### Extracted material
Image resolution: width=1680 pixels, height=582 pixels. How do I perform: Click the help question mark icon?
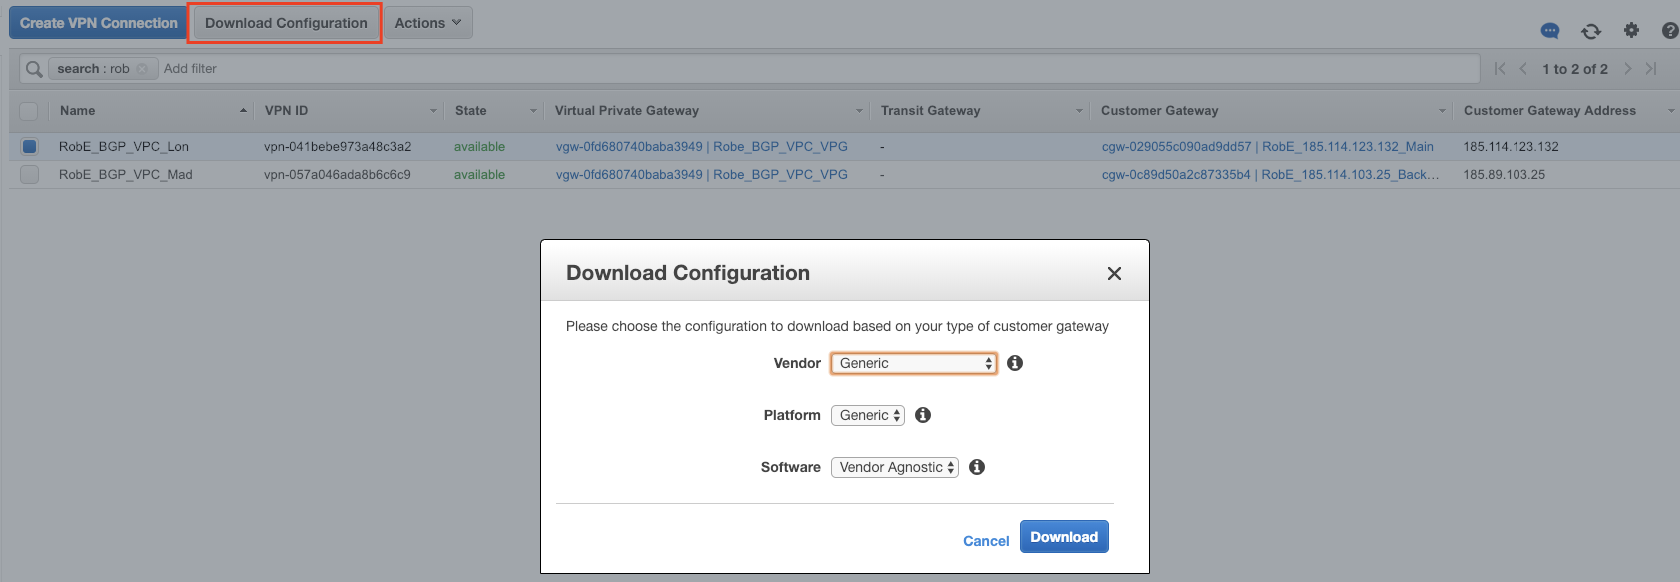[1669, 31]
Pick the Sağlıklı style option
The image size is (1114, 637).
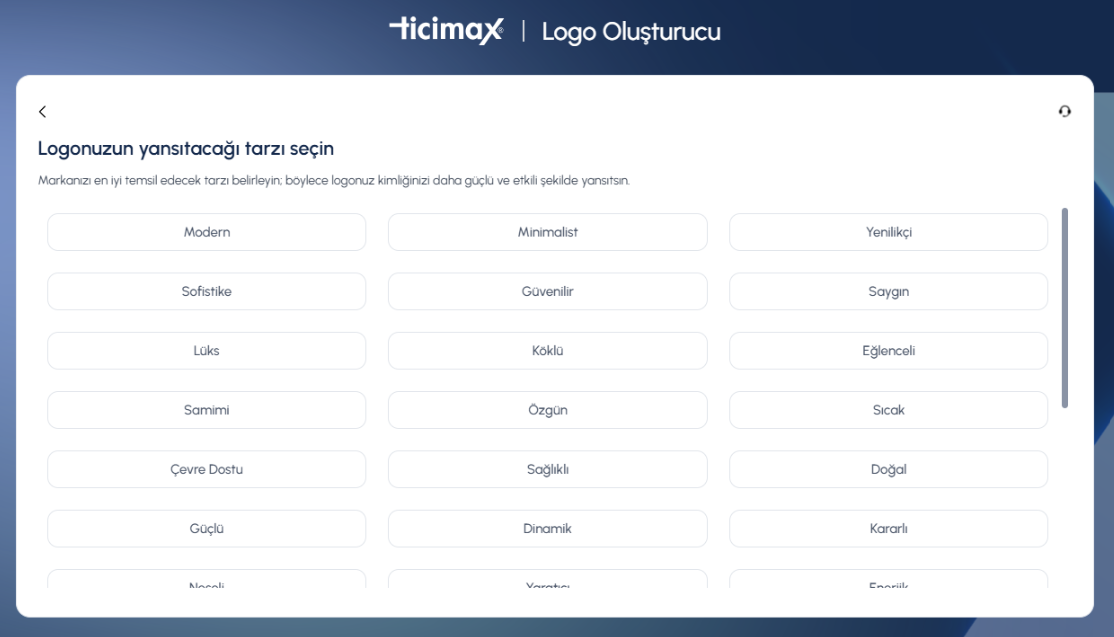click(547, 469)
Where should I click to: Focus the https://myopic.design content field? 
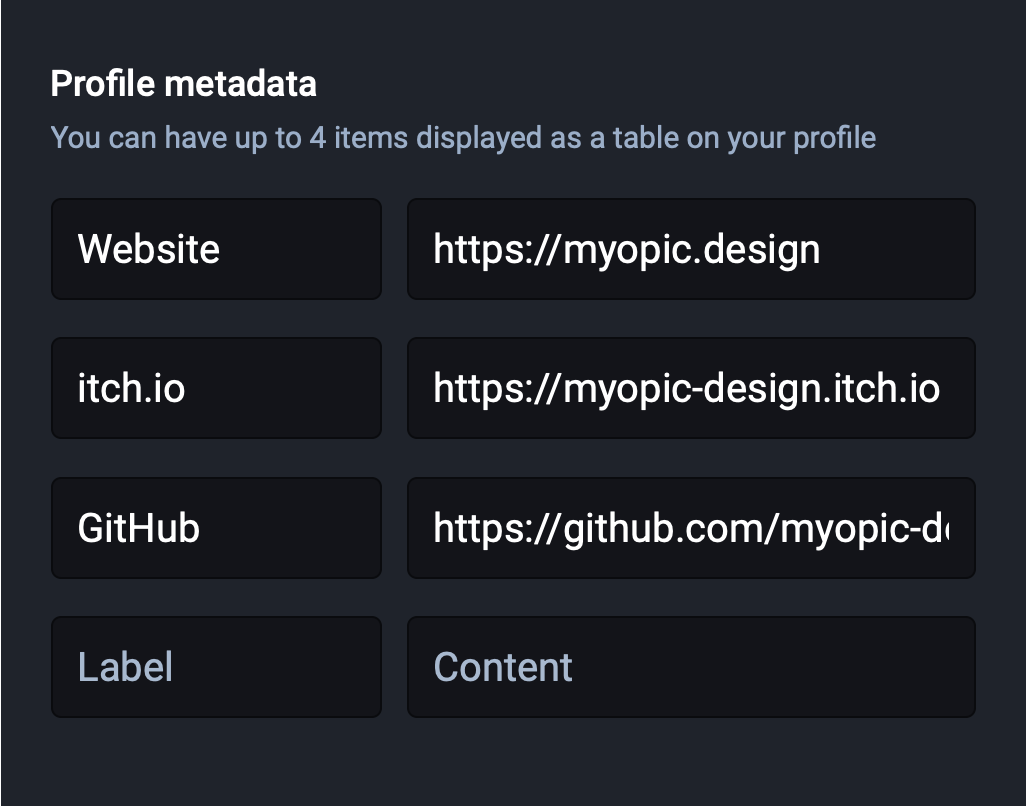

### Exercise details
Keeping every word as it is, write out all the data and omit the pictures.

### The completed task
Image resolution: width=1680 pixels, height=582 pixels. How do I perform: Click the help question mark icon?
[1669, 31]
Pick the Sağlıklı style option
The image size is (1114, 637).
click(547, 469)
Where should I click to: Focus the https://myopic.design content field? 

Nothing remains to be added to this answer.